The next bright idea was to replace Rosen with Clark.  Rosen and Donoghue stated they would resign if that happened.  Steven Engle, heading the DOJ’s Office of the Counsel, told tRump he would resign too and that the entire legal team would also quit.  He told tRump that Clark would be in charge of a “graveyard.”

Apparently that got through to tRump.  He was savvy enough to realize how awful it would look to have gone through 3 AGs in 2 weeks and then have the entire leadership of DOJ resign.  He backed off and didn’t replace Rosen with Clark.  What he did do, though, was up the pressure on Mike Pence and fire up his extreme base.

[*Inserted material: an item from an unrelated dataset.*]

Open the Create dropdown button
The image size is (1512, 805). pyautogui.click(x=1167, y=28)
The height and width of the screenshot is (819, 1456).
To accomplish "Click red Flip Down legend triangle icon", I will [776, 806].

All of those who were pressured and refused to cave in to 45 were Republican.  Doing the right thing had a heavy cost for all of them personally.  They are vilified and defamed by tRump’s supporters and by tRump himself.  This is a political career ender for Adam Kinzinger, Lynn Cheney, and any Republican legislator that crossed tRump.  Doing the right thing and making sacrifices are painful and takes courage.  I don’t agree with their politics but I think all of the witnesses, Kinzinger, and Cheney are all very brave.

The committee is being inundated with new information and will take a break to go through it all.  They’ll reconvene in July.  We will be watching.

tRump continues to fume and to plot.  He will try again.  We have to be vigilant and stop him.

12 noon update.  So I just heard that the fascist majority Supreme Court just overturned Roe v. Wade in its entirety and now Clarence fucking Thomas would like to address contraception and same sex marriage.  I am too fucking angry to do or say anything more today.  Fuck the news, fuck the Supreme Court, fuck Rethuglicans and fuck tRump.